Die Geschichte von zwei Freunden, die unterschiedlicher nicht sein könnten. Goldmund lebt im Kloster und bereitet sich auf ein Leben mit Gott vor. Der andere, Narziss, tritt zuerst in die Klosterschule ein, ist der Schüler später dann der Freund von Goldmund und versucht den Sinn seines Lebens zu finden. Doch Narziss muss hinaus in die Welt, muss Schmerz, Trauer und Freude erleben und bleibt doch ständig auf der Suche. Goldmund bleibt in den Mauern des Klosters, lebt und arbeitet dort in Abgeschiedenheit und Askese und hat trotzdem den Frieden und den ganzen Reichtum des Lebens bereits in sich. Immer wieder kreuzen sich die Wege der zwei Freunde, Narziss erzählt von seinem ruhelosen ‚Herumtreiberleben‘, sucht nach Antworten und Vergebung bei seinem Freund. Er bekommt beides nicht, denn das Leben hält jedem seine eigenen Aufgaben bereit, jeder muss seine eigenen Antworten finden und darf nicht verzweifeln. Vergebung braucht es nicht, solange das Leben geprägt ist durch Aufrichtigkeit, ehrliches Bemühen und Offenheit. Toleranz dem Mitmenschen, dem ‚Fremden‘ gegenüber sind eine Grundvoraussetzung, um sich selber zu finden und weiterzukommen. Den Sinn seines eigenen Lebens kann man nur in sich selber finden. Der Spiegel von einigen guten Menschen und Freunden, die einem nahe stehen, den sie dir vor Augen halten, kann ein Messgrad sein dafür, wie weit man es auf diesem, ureigenen Weg bereits gebracht hat. Jeder Mensch birgt in sich eine grosse Frage, die er zu beantworten sucht. Jeder Mensch ist auf der Suche. Einige mehr, einige weniger. Es ist etwas tief in uns drin, dass uns mit Sehnsucht erfüllt, sodass es schmerzt in der Brust, wenn es berührt wird. Vielleicht muss man es auch gar nicht wirklich finden. Aber auf der Suche danach zu bleiben und sich dabei mit sich und seinem Leben zu versöhnen, ist eine Aufgabe, die uns am Leben hält.
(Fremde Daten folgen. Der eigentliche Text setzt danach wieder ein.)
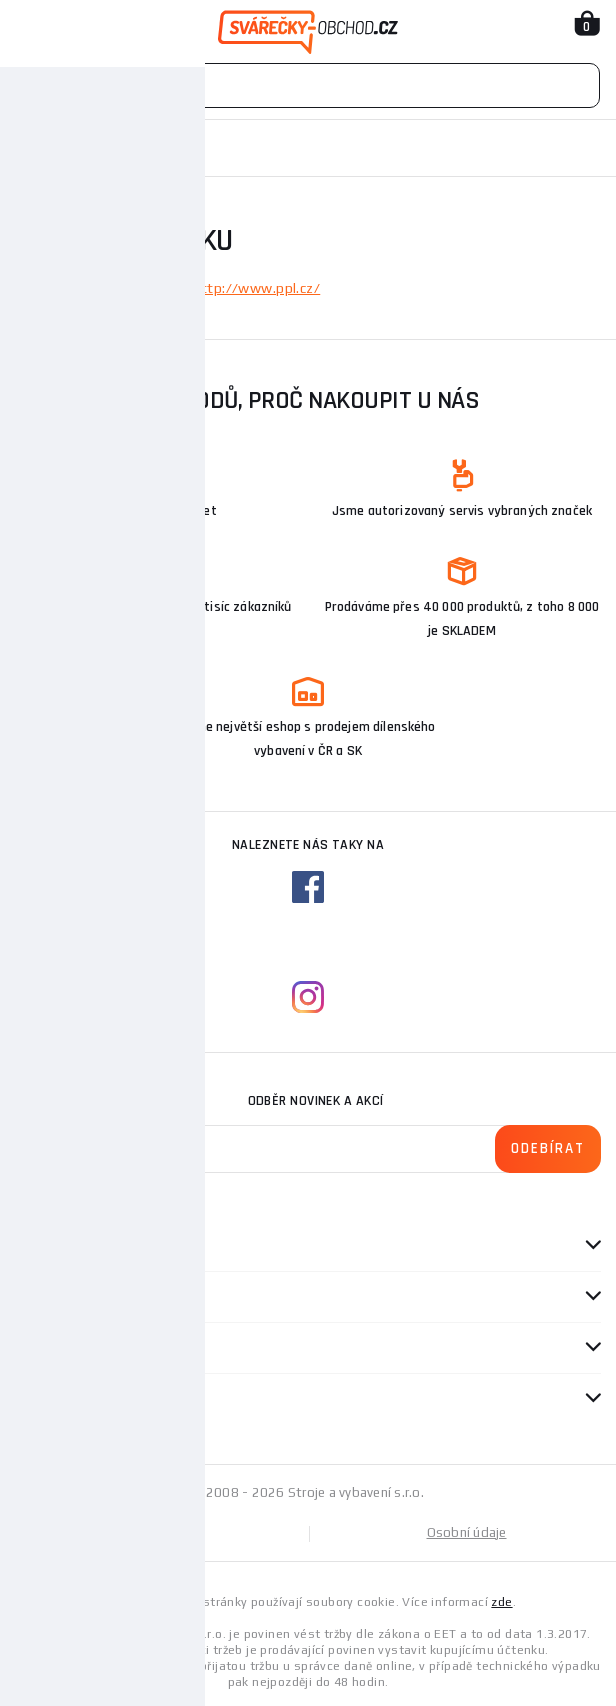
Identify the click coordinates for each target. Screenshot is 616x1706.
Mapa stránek (162, 1532)
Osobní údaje (467, 1532)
Als am Schluss der Erzählung Goldmund quasi in den Armen seines Freundes Narziss stirbt, so tut er das in völligem Frieden, ohne Furcht und ohne Vorbehalt. Für Narziss ist es kaum fassbar, was da geschieht und doch gibt ihm Goldmund noch im Sterben so viel mit in sein Leben, dass – auch wenn einem die Geschichte dort alleine lässt – er später denselben Weg, der dann aber zu seinem Leben passt, auch finden kann.

Bereits als ich das Buch im Alter von 20 Jahren zum ersten Mal las, fühlte mich immer zu beiden Figuren hingezogen – zur rastlosen Neugier Goldmunds ebenso wie zu Narziss’ Streben nach Erkenntnis und Sinn. Mein Leben nahm seinen Lauf, und ich kehrte immer wieder zu diesem Buch zurück und las darin. Ich unterstrich Passagen, schrieb Randnotizen, vertiefte mich erneut in die Handlung – und mit den Jahren erkannte ich, wie sich das Buch mit mir wandelte und wie seine philosophischen Fragen immer tiefere Resonanz in mir fanden.

Das Leben fordert uns heraus, es lässt uns zweifeln, wachsen und erkennen. Doch erst in der Fülle unserer Erfahrungen finden wir zu uns selbst. Eine Reise, die niemals endet – und gerade deshalb so kostbar ist.